House debates

Tuesday, 30 July 2019

Constituency Statements

Bruce Electorate: Wellsprings for Women

4:00 pm

Photo of Julian HillJulian Hill (Bruce, Australian Labor Party) Share this | | Hansard source

I want to congratulate Wellsprings for Women on its 25th anniversary. Wellsprings for Women was started 25 years ago by the Kildare Ministries. It is a wonderful local community centre for women in Dandenong, in my electorate, almost a neighbourhood house. But perhaps the thing I value above all else is that in such a multicultural community, the most multicultural city in the whole of Australia, you do tend to see that people divide and commune, if you like, in different ethnicities and religions. The wonderful thing about Wellsprings is it actually brings women together from every part of the community, from every age, from every background, including those who have been here a long time and those who have been here a short time. The women there do such wonderful work connecting particularly newer Australians, many of whom may be socially isolated, through English classes, starting small businesses and so on. It is also a gateway to referral to other services, be they financial counselling, domestic violence support and so on.
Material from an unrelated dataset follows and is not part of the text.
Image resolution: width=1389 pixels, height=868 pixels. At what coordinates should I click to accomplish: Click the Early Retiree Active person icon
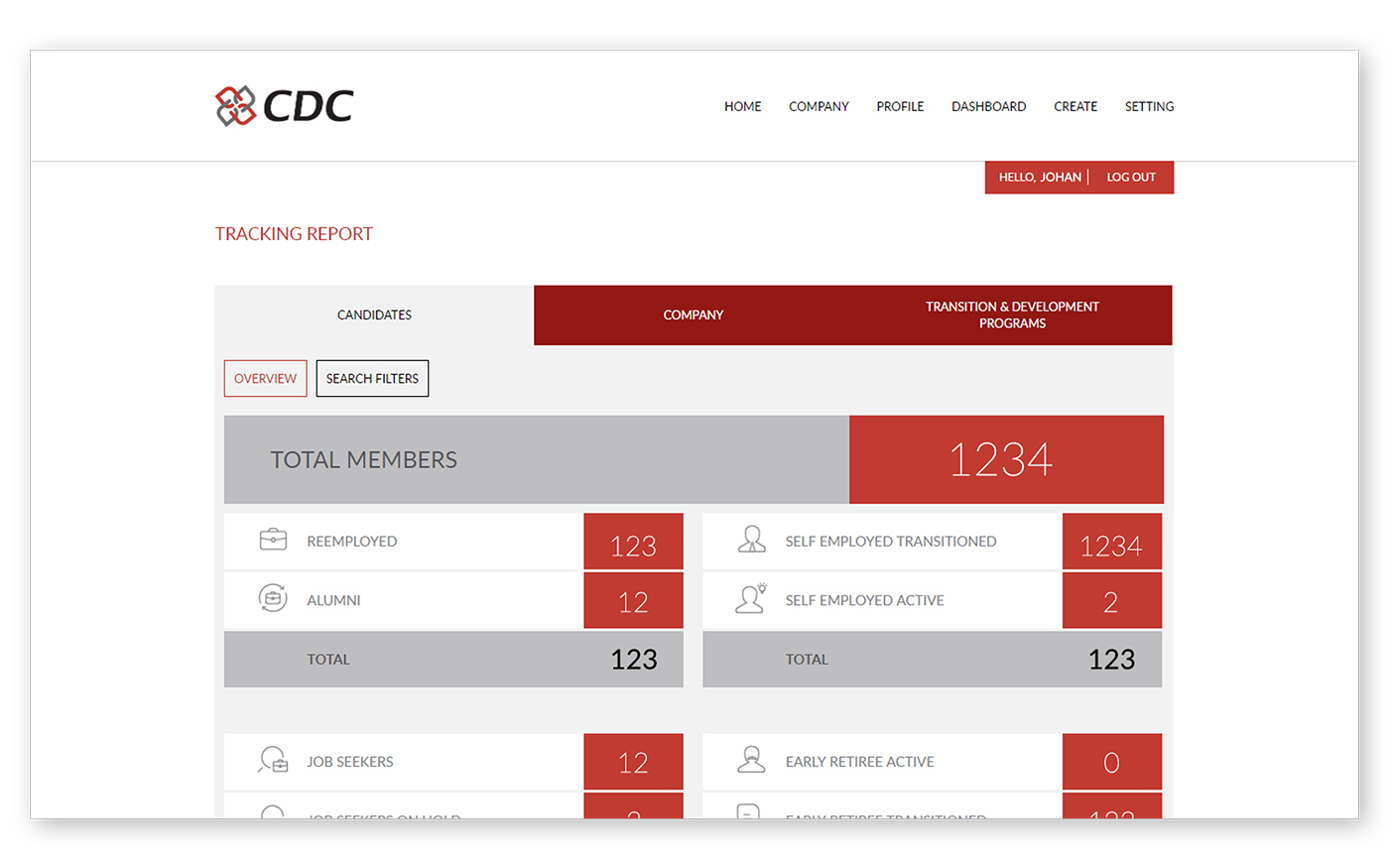(x=751, y=760)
I recently opened the Rose Room, a new computer classroom set up to provide computer literacy. It needed a new classroom because, some months ago, it was decided to close one of the old classrooms and turn it into a children's room, because that was identified as one of the great barriers for women to coming and participating and getting out of the house, so that's a wonderful thing in accordance with Wellsprings' values. Through a series of grants they managed to get together, they now have a computer lab.

I want to honour Rose Elias, who the room is named after. For 14 years, she was the community development coordinator, and she died suddenly in March this year, and the local community decided to honour her in that way. I secured a small amount of money towards the $117,000 from the Stronger Communities grants program, which was a good thing—there is $150,000 per electorate.

In the closing moments here, I want to record here that I have mixed feelings about that program. Like all members, you want to get the money for your constituency and for your electorate, which was particularly important for us given the government gave us zero specific election commitments, not one dollar in the second most disadvantaged municipality in Victoria—thanks for that, Liberals! I'm particularly worried about the emergence of similar programs, where funding is cut by electorate. The Local Schools Community Fund provides $200,000 and the Communities Environment Program provides $150,000 per electorate. I know I am kind of shooting Bambi to criticise these programs, because we all love handing out money, but I do believe they're flawed in design. They are more focused around providing photo opportunities for politicians than genuinely allocating scarce taxpayer funds according to community needs. And I do think that people should be very suspicious of programs where they are cut by electorate, because the deciding point, fundamentally, is a political unit. These are political programs. I can't believe that schools in my the electorate have the same needs as in the rich areas of Sydney or, indeed, in rural electorates where there are 200 schools and they would be lucky to get $1,000 each. So I do want to call out the government for these political programs.